*** Source information Section Begins ***
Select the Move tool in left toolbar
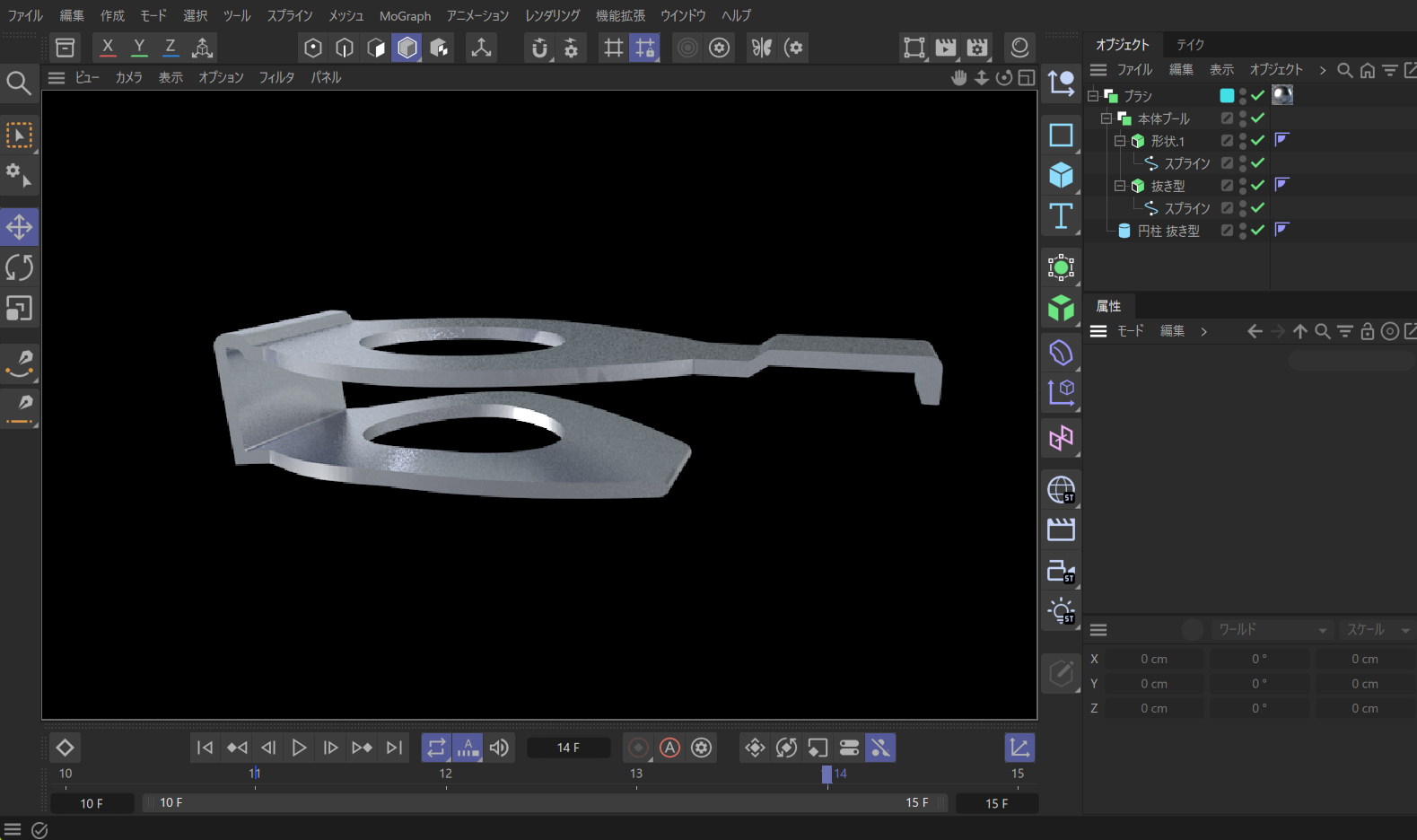1417x840 pixels. pos(19,227)
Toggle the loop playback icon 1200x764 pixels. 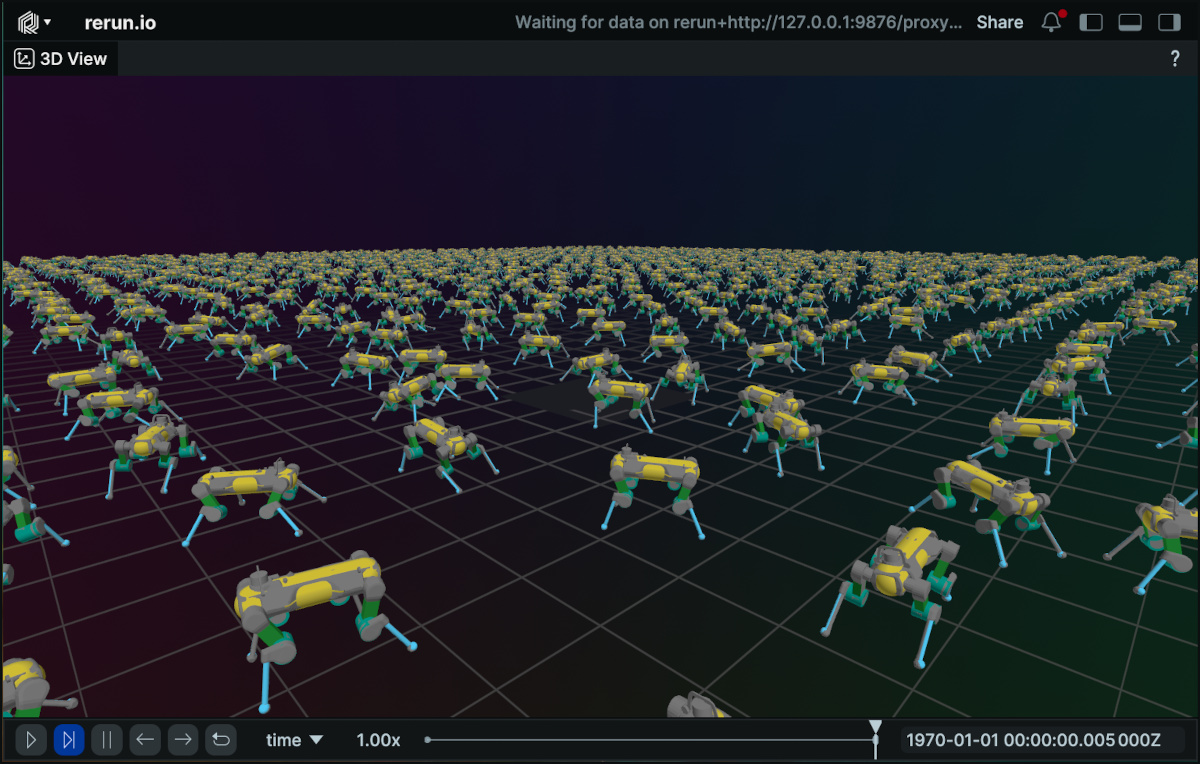click(221, 740)
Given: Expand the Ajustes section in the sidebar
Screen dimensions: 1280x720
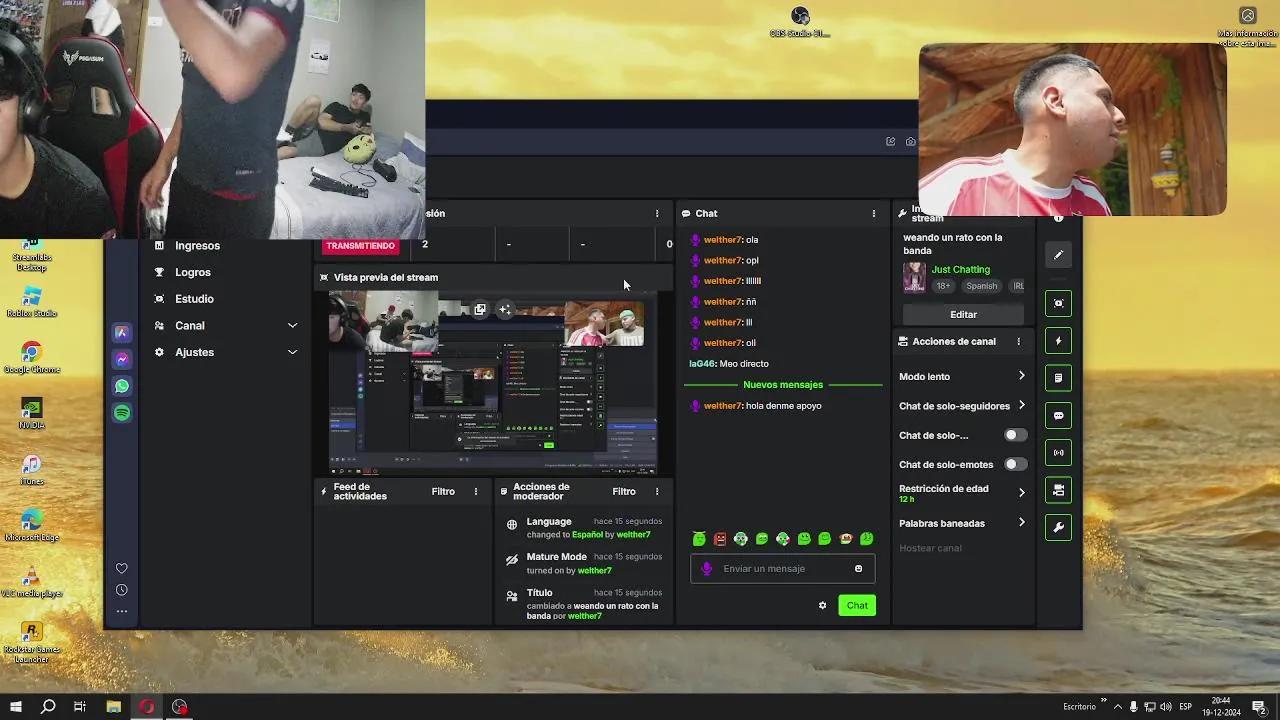Looking at the screenshot, I should 292,352.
*** Source information Section Ends ***
■ To do
Leaving the pictures aside, transcribe exactly the lines from the one containing "Given: Expand the" to the final line of the entries above, both ends included.

■ Completed task
Given: Expand the Ajustes section in the sidebar
Screen dimensions: 1280x720
Looking at the screenshot, I should 292,352.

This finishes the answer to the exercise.